Am Mittwochnachmittag ist ein Ultraleichtflugzeug im Huy abgestürzt. Sofort waren Ersthelfer vor Ort, konnten dem Piloten aber nicht mehr helfen.

Von Ramona Adelsberger Aktualisiert: 18.06.2021, 08:21
Flugzeugabsturz bei Schlanstedt: Nachdem die Untersuchungen der Kripo und des Bundesamtes für Flugunfalluntersuchung abgeschlossen waren, wurde die Maschine abtransportiert.

•••••

== AUFGABENZIEL ==
Beantworte anhand des Textauszugs:
(a) Wann ist das Ultraleichtflugzeug abgestürzt?
(b) Bei welchem Ort ereignete sich der Flugzeugabsturz?
(c) Wessen Untersuchungen waren abgeschlossen, bevor die Maschine abtransportiert wurde?

== BEREITGESTELLTES MATERIAL ==
•••••

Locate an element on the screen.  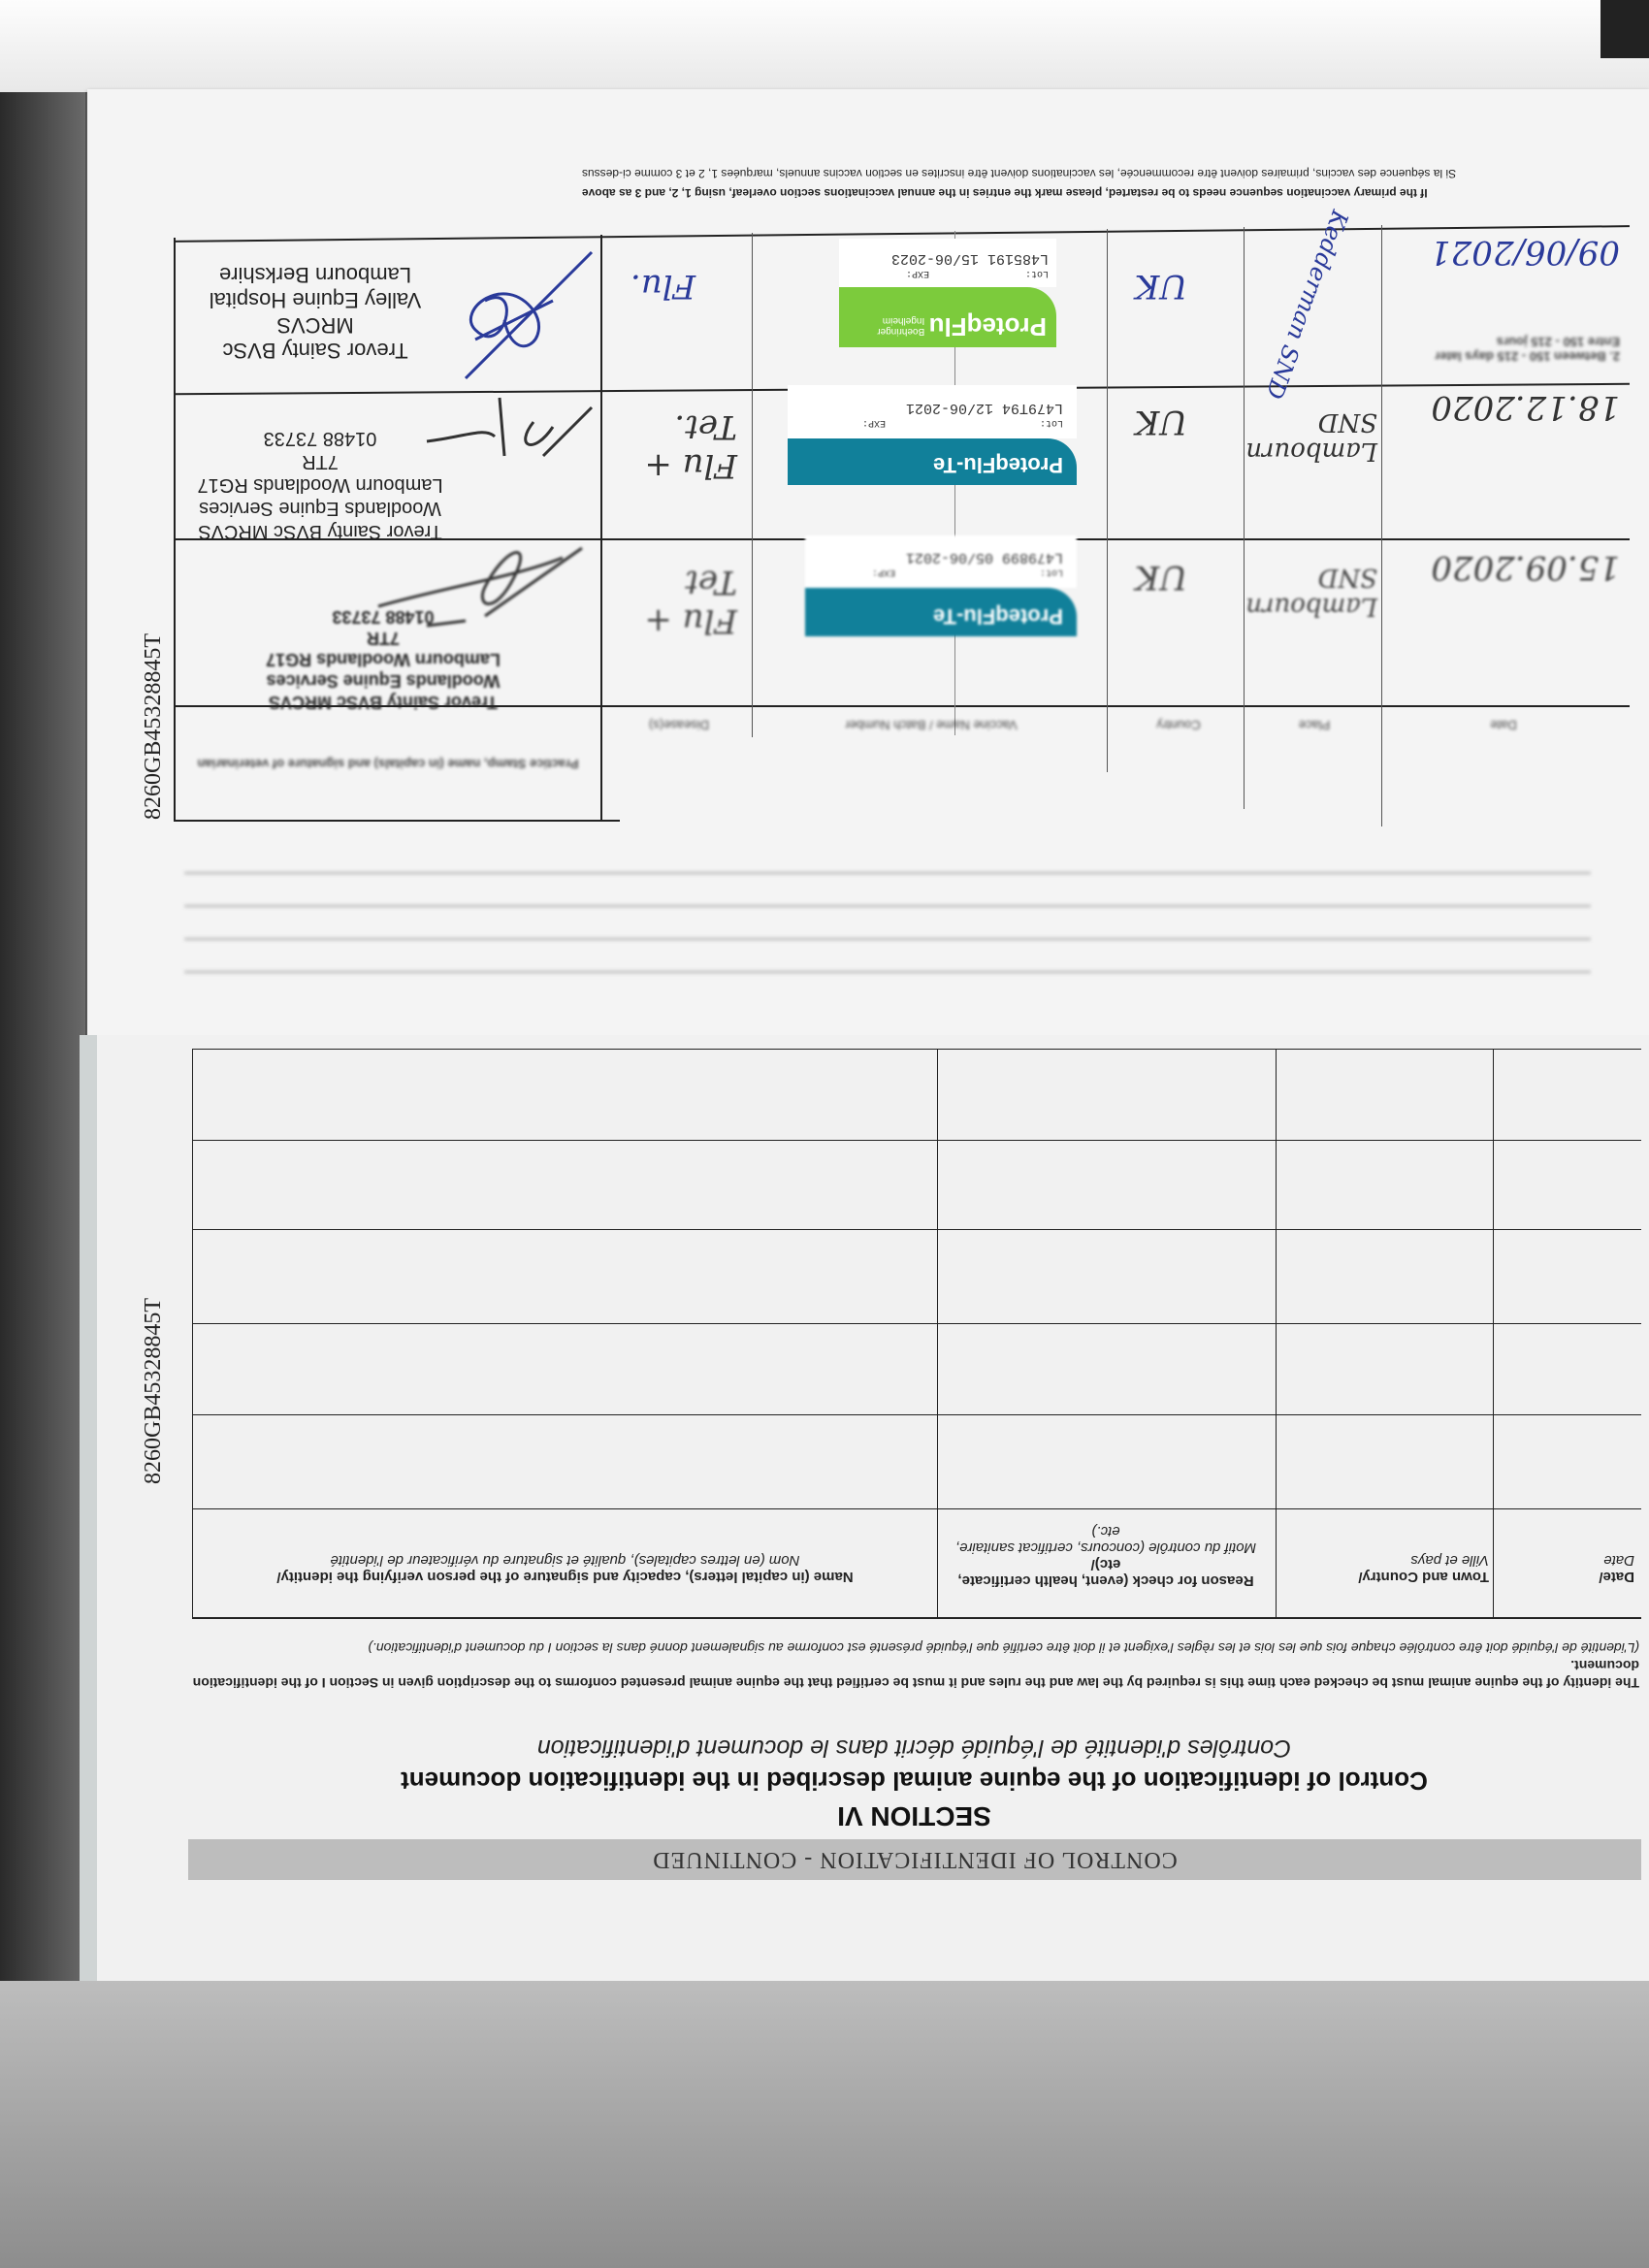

•••••

== ANTWORTBEREICH ==
(a) Am Mittwochnachmittag.
(b) Bei Schlanstedt.
(c) Die Untersuchungen der Kripo und des Bundesamtes für Flugunfalluntersuchung.